With two hours before we must be at the dock at 3P for the 330P departure for the mainland, Hannah and I look for more. Climbing the rocky Smugglers Cove Trail above Scorpion Beach for more exercise on this beautiful sunny California day, we find a trail that is badly eroded by the recent rains, and awkward to walk on. We persevere but wonder why.
Taking a side trail to the bluff edge, we know that we can’t make it all the way to Smuggler’s Cove, 3.5 miles from the trailhead. Hyper-cognizant of the departure time, we are aware how much we prefer a shower, a glass of wine at our cottage rather than the unknown accommodations here on the island for three nights.
Like so many others, we arrive a good hour before the Island Explorer leaves the dock. Weary from nearly eight miles of hiking, I plop down on the bench in the stern of the Island Explorer for the mellow trip back to Ventura Harbor.

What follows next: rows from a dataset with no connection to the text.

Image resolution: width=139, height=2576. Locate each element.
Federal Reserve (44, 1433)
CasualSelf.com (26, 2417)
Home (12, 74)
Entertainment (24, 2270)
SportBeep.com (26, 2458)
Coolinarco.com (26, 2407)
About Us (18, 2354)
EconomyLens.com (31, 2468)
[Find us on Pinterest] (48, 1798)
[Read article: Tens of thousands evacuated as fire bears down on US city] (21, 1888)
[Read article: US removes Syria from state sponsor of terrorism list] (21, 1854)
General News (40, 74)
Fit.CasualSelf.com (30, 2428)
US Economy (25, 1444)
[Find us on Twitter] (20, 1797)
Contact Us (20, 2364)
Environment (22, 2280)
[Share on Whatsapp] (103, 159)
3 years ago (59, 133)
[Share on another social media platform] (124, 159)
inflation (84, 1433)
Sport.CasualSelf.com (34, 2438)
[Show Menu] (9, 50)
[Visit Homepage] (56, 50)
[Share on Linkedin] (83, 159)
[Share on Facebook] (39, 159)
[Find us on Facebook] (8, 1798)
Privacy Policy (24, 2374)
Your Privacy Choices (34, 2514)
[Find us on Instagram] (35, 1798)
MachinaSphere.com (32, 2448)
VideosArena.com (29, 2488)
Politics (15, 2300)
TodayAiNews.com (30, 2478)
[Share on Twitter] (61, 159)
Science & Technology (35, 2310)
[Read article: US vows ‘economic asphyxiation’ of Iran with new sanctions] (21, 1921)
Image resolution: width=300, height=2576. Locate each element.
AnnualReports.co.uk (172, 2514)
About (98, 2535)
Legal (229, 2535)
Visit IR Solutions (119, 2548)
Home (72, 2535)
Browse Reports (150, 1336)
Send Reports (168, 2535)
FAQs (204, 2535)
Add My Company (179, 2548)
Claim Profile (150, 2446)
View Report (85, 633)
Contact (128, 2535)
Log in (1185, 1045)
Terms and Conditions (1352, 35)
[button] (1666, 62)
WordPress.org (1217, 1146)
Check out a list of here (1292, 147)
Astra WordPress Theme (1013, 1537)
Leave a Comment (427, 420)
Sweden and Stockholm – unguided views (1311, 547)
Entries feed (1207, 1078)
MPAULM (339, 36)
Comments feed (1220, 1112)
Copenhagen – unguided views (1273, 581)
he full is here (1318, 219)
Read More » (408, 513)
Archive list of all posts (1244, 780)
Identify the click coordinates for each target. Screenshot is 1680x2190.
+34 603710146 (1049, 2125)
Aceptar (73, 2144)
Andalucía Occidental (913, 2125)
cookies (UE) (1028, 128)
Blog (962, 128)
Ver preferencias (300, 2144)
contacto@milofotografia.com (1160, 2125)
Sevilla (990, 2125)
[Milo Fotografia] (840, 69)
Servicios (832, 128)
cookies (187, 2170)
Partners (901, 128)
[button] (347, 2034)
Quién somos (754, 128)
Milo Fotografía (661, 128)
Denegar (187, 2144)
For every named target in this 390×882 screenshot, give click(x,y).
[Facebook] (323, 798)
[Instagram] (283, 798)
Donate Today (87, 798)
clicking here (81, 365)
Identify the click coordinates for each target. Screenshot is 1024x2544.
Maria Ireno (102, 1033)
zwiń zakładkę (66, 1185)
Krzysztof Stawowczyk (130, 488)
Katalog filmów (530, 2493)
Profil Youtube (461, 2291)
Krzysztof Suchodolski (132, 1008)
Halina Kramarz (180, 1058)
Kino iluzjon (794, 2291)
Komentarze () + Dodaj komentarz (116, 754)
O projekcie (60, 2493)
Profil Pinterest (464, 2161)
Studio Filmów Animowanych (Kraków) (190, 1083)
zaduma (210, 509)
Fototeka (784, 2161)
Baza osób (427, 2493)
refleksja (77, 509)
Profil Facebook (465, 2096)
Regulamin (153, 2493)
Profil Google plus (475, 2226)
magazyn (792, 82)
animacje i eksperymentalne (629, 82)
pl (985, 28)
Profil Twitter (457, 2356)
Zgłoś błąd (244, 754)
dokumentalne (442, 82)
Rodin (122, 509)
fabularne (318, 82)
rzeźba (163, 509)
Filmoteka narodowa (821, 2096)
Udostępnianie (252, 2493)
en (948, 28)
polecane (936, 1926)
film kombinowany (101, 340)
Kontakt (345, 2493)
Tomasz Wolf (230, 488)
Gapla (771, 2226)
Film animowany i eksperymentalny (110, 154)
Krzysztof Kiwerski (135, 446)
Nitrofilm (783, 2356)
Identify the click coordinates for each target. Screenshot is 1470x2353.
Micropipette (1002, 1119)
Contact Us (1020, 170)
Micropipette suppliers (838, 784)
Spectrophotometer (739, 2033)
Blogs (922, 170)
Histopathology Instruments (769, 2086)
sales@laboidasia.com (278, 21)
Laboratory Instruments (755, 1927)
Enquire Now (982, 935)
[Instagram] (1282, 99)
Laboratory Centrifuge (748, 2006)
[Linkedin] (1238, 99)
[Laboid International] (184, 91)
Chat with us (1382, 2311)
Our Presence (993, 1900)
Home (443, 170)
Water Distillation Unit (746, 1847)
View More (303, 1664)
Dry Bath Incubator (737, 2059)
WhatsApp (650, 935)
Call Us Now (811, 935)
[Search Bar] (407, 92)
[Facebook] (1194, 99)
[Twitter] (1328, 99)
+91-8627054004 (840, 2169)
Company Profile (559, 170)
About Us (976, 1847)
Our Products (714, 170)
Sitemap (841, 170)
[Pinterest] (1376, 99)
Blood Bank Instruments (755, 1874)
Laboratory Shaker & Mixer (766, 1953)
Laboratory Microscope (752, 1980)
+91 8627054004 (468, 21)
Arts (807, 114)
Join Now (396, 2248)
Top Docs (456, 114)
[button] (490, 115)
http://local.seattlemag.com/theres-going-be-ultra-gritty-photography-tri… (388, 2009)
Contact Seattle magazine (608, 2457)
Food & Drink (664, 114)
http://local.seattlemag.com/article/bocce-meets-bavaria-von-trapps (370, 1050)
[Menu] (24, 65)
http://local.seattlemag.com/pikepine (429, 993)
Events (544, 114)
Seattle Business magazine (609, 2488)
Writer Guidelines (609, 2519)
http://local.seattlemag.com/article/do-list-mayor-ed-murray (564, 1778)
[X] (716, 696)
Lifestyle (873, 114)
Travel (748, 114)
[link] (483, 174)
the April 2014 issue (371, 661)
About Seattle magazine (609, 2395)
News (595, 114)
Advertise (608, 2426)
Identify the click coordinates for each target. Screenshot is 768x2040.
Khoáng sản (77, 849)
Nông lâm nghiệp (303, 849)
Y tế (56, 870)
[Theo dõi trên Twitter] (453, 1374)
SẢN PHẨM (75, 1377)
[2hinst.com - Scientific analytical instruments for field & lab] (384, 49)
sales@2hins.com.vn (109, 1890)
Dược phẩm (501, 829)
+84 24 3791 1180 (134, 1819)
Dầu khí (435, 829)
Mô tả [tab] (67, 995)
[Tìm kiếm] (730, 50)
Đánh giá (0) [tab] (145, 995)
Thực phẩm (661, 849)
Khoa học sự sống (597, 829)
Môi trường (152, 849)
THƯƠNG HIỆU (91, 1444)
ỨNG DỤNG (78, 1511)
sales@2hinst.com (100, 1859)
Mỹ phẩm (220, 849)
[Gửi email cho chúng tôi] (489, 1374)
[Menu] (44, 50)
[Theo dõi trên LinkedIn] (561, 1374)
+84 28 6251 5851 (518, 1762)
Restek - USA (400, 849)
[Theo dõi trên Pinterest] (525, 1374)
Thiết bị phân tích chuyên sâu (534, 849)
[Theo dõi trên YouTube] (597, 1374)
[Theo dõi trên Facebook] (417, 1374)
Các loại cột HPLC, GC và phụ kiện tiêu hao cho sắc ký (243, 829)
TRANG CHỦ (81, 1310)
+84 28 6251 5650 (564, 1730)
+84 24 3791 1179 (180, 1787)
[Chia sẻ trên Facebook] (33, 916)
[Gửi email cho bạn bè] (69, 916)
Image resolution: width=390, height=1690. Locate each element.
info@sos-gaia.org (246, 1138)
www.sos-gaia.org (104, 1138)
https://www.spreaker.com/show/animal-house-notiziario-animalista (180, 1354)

On our return, Captain Luke slows the boat, having found a pod of Pacific gray whales heading north in the Channel. Within a hundred yards of these glorious mammals, we see the blows of six to eight whales; they then arch their backs, bursting out of the water. This is all followed by their tails flipping up as they re-submerge. Later, after the final blows, as if choreographed, six whales wave good bye in unison with their tails. It’s nature poetry in motion.
On the ride home, which is incredibly smooth as promised, Hannah gets the brilliant idea to have the captain acknowledge Alison and Kirk’s anniversary. Having passed the information on to the captain, we finally hear the announcement as we head into the harbor. Beaming as the proud parents of this fine idea, we wonder if they’ll guess it is us. We do hear clapping above on the second deck.
Hannah and I are just not “going out in any kind of boat” people, be it in lakes, rivers, or oceans. But we both would say don’t miss this boat trip. You have the trifecta of bluff hikes on unsullied terrain, whales, and dolphins on the ride to and from Ventura. No race track could beat that winning combination.